Skeletal remains of ninebark flower. (photo by Anita Barbour)

Skeletal remains of ninebark flower. (photos by Anita Barbour)

For the last month and a half of my stay at Northeast Center for Rehabilitation and Brain Injury in Lake Katrine, I watched spring gain ground day by day. The setting is urban but with habitats that accommodate common wild birds, mammals and insects. These I observed through windows in my room, and more closely on therapeutic walks around the grounds. I also examined plants, wild and cultivated, familiar and unfamiliar to me.

Birds that frequented the peripheries of the buildings were mostly common urban species — starlings and house sparrows especially — but also tufted titmice and robins as the weeks passed. Surprises included crows foraging in a mowed field, a purple finch that dropped by one day, and hawks, ducks and vultures flying north overhead.

A surprising encounter occurred between two kinds of bird — tufted titmouse, a native species, and a starling, an invasive bird introduced from Europe in the early twentieth century. By late morning, after the breakfast hour and after Anita had arrived for a visit, the bird bustle had settled down. Suddenly and without apparent provocation, a titmouse in the honey locust outside my window attacked a starling on a nearby branch. Startled and intimidated, the larger bird flew off. The titmouse continued its aggression, following the starling out of sight.


With the brief incident in the tree over, our attention turned to the slightly larger and scrappier crows as they took over the mowed field, snatching and swallowing big earthworms from wet spots covered by tamped-down mower clippings. Could it be that the crows were sneaking in to nab the robins’ traditional cuisine while the redbreasts were preoccupied elsewhere?

As in city parks, squirrels and chipmunks found fair pickings (occasional snack scraps, tree flowers), and a resident woodchuck munched its wild salad along the border where mowed field and scruffy woods intermingled. My first day in the fifth room I occupied, the one with the view of the eastern lawns, the unit manager, Francine, said I should keep an eye out for red foxes and deer coming out of the woods, but I never saw any.
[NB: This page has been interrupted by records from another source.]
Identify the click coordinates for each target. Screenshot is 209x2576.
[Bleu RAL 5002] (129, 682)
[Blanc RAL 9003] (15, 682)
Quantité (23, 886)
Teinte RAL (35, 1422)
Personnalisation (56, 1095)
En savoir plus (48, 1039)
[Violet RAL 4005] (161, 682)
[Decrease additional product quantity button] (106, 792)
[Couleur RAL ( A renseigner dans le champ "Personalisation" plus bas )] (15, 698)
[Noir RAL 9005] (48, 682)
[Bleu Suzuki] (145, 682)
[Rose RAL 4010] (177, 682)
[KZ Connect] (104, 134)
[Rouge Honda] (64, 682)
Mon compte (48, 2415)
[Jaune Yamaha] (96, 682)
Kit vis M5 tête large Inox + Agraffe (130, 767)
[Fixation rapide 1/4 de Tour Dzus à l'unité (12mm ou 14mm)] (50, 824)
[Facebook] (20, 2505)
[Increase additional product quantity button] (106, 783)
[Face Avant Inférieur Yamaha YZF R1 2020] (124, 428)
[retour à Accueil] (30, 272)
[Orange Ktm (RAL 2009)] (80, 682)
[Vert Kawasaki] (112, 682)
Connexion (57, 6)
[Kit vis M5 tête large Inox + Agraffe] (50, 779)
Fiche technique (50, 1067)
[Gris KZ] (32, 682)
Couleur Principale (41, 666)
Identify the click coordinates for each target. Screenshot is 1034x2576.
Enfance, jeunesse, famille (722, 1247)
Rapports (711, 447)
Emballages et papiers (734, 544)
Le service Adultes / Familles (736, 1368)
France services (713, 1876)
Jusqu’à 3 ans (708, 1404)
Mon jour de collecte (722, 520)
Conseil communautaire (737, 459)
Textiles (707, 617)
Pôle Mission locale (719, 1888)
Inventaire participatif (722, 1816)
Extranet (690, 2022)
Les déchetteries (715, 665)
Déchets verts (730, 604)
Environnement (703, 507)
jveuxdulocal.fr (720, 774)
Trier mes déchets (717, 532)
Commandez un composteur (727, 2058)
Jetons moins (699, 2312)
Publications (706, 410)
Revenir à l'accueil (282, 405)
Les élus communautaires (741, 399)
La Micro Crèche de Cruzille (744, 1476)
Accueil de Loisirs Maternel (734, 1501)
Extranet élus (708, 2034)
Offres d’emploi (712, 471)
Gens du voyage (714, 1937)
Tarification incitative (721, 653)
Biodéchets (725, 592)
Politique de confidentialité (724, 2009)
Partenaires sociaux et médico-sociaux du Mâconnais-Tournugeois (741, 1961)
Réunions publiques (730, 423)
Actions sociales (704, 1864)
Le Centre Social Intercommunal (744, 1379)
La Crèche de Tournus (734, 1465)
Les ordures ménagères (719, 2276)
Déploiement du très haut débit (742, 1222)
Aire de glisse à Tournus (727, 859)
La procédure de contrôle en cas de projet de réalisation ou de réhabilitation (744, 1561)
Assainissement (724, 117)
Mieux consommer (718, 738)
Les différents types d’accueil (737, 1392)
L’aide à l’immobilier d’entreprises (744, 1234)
Spring butterflies that appeared to be resident in the mowed field were cabbage white, introduced from Europe, and common sulfur, a native legume-feeder that has adopted clovers as its caterpillars’ host plants. The largest butterfly I observed was a spicebush swallowtail nectaring on dame’s rocket, an introduced plant of the mustard family that resembles phlox but has four petals rather than five. In large concrete pots were money plant (Lunaria), another mustard, whose flat seedpods (known as siliques) were green and unripe, and bleeding heart, one of our favorite garden plants. In the lawn were birdsfoot trefoil and some common weedy legumes (e.g., least hop clover and white clover).

A wetland along an asphalt walking path was dominated by common reed (Phragmites). Unusual planted shrubs included Hydrangea cultivars and bush honeysuckles. Planted trees included crabapples, native white pines (Pinus strobus), shadbush (Amelanchier) and honey locusts (Gleditsia tricanthos and cultivars).

Spider with binoculars, looking for birds.

Spider with binoculars, looking for birds.

Home again after months of rehabilitation and exercise of brain and body, it feels good to get back to nature — my own, and all that surrounds me. I’m grateful for all the support and kindness extended to me. But it’s especially good to get back to Nature Walk again.


Editor’s note: And it is especially good to have you back again, too, Spider.